Une offensive économique marocaine aux portes de l’Afrique centrale
La visite de Casablanca Finance City (CFC) à la Chambre de Commerce, d’Industrie, des Mines et de l’Artisanat du Cameroun (CCIMA) marque une nouvelle étape dans le rapprochement économique entre Yaoundé et Rabat. Plus qu’une simple rencontre institutionnelle, cette mission ouvre la voie à une compétition économique où le Cameroun entend tirer son épingle du jeu face aux autres économies africaines déjà largement bénéficiaires des investissements marocains.
À l’heure où la Zone de libre-échange continentale africaine (ZLECAF) redessine les rapports de force sur le continent, les acteurs économiques camerounais veulent transformer les discours diplomatiques en projets concrets, créateurs de richesses et d’emplois.

La Chambre de Commerce, fer de lance du secteur privé camerounais
Institution consulaire de référence, la Chambre de Commerce, d’Industrie, des Mines et de l’Artisanat du Cameroun joue un rôle central dans l’accompagnement du secteur privé. Interface privilégiée entre les pouvoirs publics et les opérateurs économiques, elle œuvre à la promotion des investissements, au développement des échanges commerciaux et à la défense des intérêts des entreprises camerounaises.
Présente sur l’ensemble du territoire national à travers ses délégations régionales, la CCIMA est aujourd’hui un acteur incontournable de la diplomatie économique du Cameroun. Son implication dans cette mission traduit sa volonté de positionner les entreprises camerounaises au cœur des grands flux d’investissements africains et internationaux.
« Nous devons sortir des discours protocolaires »
Prenant la parole au nom de la Chambre de Commerce, Daniel Talla Kuate, président de la Section Industrie, Mines et BTP, a donné le ton. Reconnaissant l’avance du Maroc dans plusieurs domaines, il a néanmoins plaidé pour une coopération pragmatique orientée vers les résultats.
Pour lui, le Cameroun dispose d’atouts considérables : une position géographique stratégique en Afrique centrale, des ressources abondantes et un important potentiel industriel. Reste désormais à transformer ces avantages en opportunités concrètes grâce à des partenariats stratégiques capables d’accélérer le développement économique du pays.
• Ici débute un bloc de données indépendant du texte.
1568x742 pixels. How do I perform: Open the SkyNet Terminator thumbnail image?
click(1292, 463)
Des projets camerounais en quête de financement
Le Dr Simon Yonga Bakalag, représentant du ministère de la Planification et de l’Aménagement du Territoire, a rappelé que cette initiative est le fruit d’un travail engagé depuis plusieurs mois avec l’ambassade du Cameroun au Maroc.
L’ambition est claire : identifier et préparer des projets suffisamment matures pour attirer les investisseurs internationaux. Industrie, agroalimentaire, BTP, transformation locale et infrastructures figurent parmi les secteurs ciblés.
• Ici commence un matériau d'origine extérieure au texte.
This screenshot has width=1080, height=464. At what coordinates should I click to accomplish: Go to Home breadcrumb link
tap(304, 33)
Selon lui, Casablanca Finance City ne vient pas financer des idées, mais accompagner des projets réels, structurés et porteurs de valeur ajoutée. Le gouvernement entend d’ailleurs jouer pleinement son rôle à travers des mécanismes d’incitation et de garantie prévus dans la loi de finances.
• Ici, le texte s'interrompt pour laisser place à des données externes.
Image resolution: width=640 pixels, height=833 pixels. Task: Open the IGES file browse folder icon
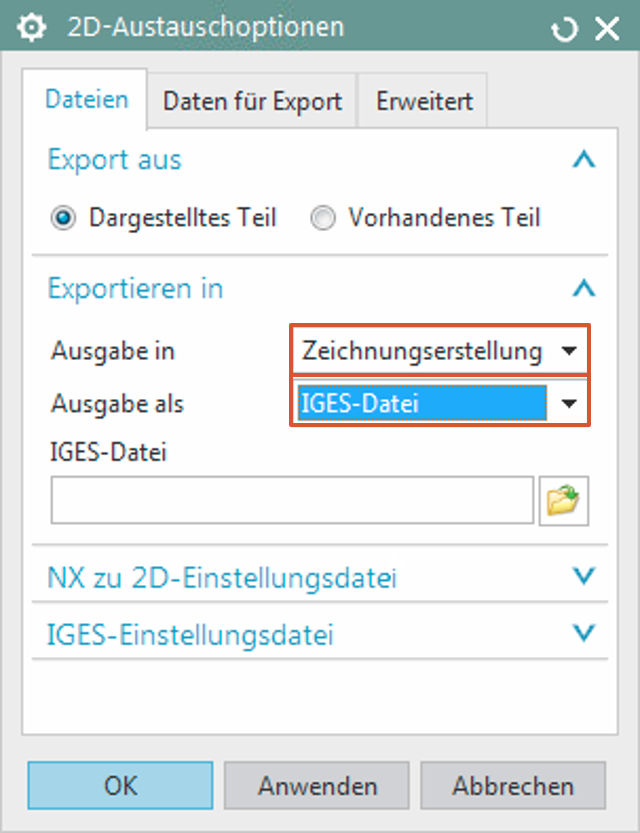pos(564,500)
Casablanca Finance City veut connecter le Cameroun aux capitaux du monde
Pour Hicham Chaouri, représentant de Casablanca Finance City, le Cameroun constitue aujourd’hui une destination stratégique pour les investisseurs marocains et internationaux.
Première place financière africaine depuis plusieurs années, Casablanca Finance City fédère près de 300 institutions financières, multinationales, cabinets de conseil, compagnies d’assurance et fonds d’investissement. Son objectif est d’attirer les capitaux mondiaux vers l’Afrique et de faciliter les partenariats entre investisseurs et entreprises locales.
Portée par la vision du Roi Mohammed VI, cette démarche repose sur une conviction : l’Afrique doit construire son développement en s’appuyant sur ses propres forces et sur des partenariats équilibrés entre pays africains.
Une trentaine de grands patrons bientôt à Douala
L’annonce phare de cette rencontre est sans doute l’arrivée prochaine au Cameroun d’une délégation d’une trentaine de dirigeants de grandes entreprises basées à Casablanca.
Leur mission sera d’identifier des opportunités d’investissement, de rencontrer des partenaires locaux et d’explorer les secteurs à fort potentiel.
Une opportunité que les responsables camerounais ne veulent pas laisser passer. Car derrière cette visite se joue une question stratégique : faire du Cameroun la future porte d’entrée des investissements marocains en Afrique centrale.